### EXERCISE OBJECTIVE
Your response should contain every line from the data below that holds the string "Focus".

### DATASET
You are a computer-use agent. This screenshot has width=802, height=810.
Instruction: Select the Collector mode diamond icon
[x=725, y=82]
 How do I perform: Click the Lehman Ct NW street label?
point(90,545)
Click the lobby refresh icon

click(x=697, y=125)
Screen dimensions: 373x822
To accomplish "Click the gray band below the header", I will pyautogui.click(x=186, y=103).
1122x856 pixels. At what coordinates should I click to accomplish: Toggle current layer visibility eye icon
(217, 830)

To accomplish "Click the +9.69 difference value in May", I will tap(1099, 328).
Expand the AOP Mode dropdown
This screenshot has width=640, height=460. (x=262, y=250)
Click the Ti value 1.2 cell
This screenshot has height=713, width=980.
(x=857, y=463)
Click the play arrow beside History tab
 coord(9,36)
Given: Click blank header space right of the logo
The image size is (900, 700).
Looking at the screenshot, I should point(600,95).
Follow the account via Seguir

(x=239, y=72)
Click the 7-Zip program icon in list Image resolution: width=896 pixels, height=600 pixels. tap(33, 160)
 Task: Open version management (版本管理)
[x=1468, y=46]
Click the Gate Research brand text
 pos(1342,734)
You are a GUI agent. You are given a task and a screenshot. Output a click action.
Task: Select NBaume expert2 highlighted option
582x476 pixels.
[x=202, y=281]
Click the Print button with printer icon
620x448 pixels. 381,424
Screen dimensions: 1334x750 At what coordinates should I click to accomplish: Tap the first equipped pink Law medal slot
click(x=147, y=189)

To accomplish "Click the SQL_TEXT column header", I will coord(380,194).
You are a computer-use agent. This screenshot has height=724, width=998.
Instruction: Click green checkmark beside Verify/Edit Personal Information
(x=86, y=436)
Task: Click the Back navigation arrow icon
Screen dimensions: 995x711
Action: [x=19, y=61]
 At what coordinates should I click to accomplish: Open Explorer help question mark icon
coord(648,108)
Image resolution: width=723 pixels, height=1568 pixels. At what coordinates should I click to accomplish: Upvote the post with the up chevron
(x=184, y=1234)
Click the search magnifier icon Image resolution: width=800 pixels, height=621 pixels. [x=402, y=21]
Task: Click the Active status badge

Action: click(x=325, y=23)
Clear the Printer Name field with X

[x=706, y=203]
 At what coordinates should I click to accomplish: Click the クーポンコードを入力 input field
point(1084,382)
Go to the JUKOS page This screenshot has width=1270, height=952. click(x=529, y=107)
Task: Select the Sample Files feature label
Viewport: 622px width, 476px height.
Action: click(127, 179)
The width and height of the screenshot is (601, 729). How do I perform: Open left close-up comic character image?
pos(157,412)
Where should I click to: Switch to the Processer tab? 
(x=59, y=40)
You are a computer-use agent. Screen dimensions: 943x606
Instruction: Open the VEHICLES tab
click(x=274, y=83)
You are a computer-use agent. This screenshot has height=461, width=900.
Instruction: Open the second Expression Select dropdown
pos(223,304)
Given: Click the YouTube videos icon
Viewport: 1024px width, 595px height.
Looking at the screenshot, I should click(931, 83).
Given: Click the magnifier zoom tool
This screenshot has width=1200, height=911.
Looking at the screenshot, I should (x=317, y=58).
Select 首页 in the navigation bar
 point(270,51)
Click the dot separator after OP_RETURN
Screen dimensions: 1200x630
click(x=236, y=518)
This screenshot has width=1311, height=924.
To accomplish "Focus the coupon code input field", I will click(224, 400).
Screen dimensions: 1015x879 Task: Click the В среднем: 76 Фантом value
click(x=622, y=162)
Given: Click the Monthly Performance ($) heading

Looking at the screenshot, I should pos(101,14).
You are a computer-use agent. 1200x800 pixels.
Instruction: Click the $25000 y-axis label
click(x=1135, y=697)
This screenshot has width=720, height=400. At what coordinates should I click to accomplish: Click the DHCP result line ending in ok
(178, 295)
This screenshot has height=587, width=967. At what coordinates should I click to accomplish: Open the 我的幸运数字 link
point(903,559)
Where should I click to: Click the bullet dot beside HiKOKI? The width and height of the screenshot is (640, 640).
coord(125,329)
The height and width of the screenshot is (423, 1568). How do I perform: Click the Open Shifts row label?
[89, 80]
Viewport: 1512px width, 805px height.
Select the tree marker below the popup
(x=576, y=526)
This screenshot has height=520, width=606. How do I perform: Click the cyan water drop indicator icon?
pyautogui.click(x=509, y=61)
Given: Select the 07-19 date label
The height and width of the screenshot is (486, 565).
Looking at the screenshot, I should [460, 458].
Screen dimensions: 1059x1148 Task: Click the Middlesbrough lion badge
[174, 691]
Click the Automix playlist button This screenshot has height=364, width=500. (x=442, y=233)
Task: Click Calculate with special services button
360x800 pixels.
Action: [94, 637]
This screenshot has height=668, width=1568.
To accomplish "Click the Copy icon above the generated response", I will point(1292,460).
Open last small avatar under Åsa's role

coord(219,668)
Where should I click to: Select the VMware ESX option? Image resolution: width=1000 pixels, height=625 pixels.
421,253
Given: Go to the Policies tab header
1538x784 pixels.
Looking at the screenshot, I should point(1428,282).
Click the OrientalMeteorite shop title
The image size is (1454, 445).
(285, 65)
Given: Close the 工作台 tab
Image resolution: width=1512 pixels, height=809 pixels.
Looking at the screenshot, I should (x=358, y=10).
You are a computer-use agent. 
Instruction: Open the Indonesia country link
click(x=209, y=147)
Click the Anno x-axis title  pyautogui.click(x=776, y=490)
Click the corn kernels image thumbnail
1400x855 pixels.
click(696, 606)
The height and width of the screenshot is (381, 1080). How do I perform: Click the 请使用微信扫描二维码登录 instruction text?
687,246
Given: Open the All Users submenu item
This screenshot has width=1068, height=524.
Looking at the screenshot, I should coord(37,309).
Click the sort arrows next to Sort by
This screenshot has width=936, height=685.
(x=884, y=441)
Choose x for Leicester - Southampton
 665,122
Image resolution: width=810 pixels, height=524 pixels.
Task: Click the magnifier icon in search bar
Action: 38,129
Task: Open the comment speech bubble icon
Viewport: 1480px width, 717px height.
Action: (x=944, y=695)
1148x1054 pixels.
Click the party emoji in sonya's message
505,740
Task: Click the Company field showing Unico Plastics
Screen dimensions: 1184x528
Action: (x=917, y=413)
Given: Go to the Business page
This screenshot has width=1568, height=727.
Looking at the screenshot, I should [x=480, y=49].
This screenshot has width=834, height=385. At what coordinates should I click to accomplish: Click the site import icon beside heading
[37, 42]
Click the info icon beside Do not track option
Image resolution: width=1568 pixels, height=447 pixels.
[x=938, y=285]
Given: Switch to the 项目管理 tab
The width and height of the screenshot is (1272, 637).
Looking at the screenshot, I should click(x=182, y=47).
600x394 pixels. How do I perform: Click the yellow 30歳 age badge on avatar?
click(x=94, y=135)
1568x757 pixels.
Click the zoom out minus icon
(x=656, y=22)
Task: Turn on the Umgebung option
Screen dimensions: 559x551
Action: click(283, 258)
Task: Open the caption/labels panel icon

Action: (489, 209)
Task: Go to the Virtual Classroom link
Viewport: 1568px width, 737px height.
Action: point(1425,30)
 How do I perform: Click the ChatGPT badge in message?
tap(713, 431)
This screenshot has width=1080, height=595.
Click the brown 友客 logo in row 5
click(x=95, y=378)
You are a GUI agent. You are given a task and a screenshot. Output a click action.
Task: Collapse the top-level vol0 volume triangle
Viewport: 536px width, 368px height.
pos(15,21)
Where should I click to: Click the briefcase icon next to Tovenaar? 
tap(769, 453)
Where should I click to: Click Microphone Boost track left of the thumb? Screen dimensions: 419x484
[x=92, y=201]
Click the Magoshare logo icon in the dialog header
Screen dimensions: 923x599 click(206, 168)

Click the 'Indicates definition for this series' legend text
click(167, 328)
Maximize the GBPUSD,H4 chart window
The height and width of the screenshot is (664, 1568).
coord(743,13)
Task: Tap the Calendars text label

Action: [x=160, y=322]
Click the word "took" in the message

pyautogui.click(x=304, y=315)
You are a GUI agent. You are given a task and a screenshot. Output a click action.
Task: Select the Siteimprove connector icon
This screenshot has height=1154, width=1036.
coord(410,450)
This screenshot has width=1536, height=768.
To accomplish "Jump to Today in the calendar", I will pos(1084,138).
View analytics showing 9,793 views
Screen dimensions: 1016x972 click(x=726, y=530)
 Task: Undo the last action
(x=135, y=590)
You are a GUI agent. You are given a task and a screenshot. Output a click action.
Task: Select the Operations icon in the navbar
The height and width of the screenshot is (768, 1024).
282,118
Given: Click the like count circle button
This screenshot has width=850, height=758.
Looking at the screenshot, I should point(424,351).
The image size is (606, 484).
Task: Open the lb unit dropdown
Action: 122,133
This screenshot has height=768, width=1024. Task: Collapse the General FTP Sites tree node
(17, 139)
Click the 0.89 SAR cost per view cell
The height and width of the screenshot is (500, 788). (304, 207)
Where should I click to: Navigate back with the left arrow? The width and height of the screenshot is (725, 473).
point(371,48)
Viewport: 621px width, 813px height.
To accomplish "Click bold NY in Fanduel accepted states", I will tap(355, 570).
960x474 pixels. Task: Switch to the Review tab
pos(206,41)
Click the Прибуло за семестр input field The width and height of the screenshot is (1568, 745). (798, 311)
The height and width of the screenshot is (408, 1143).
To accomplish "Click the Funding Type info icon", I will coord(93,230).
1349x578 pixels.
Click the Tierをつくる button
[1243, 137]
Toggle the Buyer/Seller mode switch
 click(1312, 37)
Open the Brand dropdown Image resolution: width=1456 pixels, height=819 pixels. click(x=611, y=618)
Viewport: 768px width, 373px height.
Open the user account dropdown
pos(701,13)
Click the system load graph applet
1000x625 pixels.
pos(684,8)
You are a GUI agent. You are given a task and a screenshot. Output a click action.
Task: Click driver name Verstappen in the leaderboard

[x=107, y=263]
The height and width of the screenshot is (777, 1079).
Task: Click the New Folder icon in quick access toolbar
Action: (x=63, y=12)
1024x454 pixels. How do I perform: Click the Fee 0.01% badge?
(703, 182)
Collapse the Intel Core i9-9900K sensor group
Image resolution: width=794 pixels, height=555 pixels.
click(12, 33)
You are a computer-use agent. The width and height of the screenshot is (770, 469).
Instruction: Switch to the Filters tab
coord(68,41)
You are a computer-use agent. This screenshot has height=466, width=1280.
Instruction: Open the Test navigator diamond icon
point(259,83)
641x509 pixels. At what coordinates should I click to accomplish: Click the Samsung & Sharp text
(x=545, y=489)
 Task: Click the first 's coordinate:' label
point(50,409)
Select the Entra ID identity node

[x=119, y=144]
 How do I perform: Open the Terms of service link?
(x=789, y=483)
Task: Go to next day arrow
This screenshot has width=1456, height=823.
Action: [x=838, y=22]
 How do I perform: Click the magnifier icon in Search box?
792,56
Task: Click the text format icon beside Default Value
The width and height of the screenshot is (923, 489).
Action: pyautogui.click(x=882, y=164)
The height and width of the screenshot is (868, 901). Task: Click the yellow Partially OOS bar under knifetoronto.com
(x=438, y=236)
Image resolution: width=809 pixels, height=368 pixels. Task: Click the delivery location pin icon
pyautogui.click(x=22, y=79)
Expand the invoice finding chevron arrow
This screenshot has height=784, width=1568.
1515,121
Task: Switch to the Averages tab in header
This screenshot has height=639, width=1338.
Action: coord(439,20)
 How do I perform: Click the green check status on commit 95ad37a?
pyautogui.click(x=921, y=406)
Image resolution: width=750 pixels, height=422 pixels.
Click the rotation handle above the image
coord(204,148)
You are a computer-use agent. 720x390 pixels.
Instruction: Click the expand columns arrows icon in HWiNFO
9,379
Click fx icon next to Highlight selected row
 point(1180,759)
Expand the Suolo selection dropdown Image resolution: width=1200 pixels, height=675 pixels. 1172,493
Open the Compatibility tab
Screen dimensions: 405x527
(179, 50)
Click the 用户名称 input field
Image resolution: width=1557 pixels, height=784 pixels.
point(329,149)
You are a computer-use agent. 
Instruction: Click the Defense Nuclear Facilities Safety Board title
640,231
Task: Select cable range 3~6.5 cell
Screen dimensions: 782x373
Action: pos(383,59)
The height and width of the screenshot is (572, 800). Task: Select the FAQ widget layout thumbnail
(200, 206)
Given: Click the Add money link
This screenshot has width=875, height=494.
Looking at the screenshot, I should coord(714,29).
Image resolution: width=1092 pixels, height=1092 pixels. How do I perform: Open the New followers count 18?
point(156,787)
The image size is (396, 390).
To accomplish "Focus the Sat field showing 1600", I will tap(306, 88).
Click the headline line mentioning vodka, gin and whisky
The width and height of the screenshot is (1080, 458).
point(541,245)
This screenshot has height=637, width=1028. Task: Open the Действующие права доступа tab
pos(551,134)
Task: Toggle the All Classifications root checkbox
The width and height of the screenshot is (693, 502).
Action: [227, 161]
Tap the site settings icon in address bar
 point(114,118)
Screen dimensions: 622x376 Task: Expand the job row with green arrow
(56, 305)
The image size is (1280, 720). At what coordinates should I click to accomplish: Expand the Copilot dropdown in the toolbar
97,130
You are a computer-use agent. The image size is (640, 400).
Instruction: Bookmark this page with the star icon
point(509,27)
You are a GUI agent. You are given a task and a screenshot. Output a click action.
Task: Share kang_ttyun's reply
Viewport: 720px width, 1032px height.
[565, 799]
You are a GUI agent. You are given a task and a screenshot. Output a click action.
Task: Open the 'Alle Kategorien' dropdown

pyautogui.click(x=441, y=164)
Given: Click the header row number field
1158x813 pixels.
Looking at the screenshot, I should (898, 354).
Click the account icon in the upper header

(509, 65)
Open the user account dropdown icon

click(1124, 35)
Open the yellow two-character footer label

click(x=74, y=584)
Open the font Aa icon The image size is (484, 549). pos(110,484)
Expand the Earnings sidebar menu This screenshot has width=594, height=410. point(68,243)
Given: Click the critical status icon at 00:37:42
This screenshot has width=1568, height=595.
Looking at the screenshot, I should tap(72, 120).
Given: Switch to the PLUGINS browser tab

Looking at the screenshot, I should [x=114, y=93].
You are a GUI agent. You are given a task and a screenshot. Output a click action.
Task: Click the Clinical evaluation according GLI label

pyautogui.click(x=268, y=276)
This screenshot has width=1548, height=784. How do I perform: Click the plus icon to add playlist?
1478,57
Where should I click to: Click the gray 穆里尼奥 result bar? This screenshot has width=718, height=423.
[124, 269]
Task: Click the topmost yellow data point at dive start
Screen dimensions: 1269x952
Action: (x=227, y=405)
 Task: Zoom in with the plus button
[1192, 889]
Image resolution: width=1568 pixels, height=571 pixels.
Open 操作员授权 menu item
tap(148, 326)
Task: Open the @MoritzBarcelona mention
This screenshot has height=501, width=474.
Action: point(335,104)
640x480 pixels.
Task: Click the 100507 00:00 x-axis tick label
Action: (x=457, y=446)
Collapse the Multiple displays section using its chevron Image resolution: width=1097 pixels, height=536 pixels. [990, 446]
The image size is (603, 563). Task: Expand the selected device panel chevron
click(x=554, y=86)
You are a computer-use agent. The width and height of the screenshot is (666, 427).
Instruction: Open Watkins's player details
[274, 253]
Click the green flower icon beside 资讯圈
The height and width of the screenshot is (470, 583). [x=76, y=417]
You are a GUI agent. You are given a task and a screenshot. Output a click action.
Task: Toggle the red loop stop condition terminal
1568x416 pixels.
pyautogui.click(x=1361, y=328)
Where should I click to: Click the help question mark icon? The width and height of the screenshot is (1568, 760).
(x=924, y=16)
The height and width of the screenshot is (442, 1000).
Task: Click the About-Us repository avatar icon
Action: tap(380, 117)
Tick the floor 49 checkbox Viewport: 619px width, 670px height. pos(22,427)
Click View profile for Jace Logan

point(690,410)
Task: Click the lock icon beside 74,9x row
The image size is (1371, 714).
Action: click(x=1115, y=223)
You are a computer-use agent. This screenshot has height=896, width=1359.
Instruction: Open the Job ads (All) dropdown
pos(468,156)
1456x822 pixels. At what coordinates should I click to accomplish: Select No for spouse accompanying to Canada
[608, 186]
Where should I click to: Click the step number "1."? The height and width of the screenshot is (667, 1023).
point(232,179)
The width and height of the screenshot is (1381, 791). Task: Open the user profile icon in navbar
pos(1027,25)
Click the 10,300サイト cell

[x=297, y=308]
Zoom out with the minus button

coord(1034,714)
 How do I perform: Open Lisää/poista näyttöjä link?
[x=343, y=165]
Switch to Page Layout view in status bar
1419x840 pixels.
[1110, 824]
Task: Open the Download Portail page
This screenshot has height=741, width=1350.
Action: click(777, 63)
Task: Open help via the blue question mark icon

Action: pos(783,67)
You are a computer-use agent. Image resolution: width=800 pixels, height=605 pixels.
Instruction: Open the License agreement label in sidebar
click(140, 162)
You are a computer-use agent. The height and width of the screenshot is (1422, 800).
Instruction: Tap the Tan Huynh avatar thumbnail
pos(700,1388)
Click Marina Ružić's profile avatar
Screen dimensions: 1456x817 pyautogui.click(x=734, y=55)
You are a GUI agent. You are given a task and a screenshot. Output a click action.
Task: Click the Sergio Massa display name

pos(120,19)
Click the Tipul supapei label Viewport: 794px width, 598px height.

### THE ANSWER
To accomplish "Focus the coupon code input field", I will click(224, 400).
To accomplish "Focus the Sat field showing 1600", I will tap(306, 88).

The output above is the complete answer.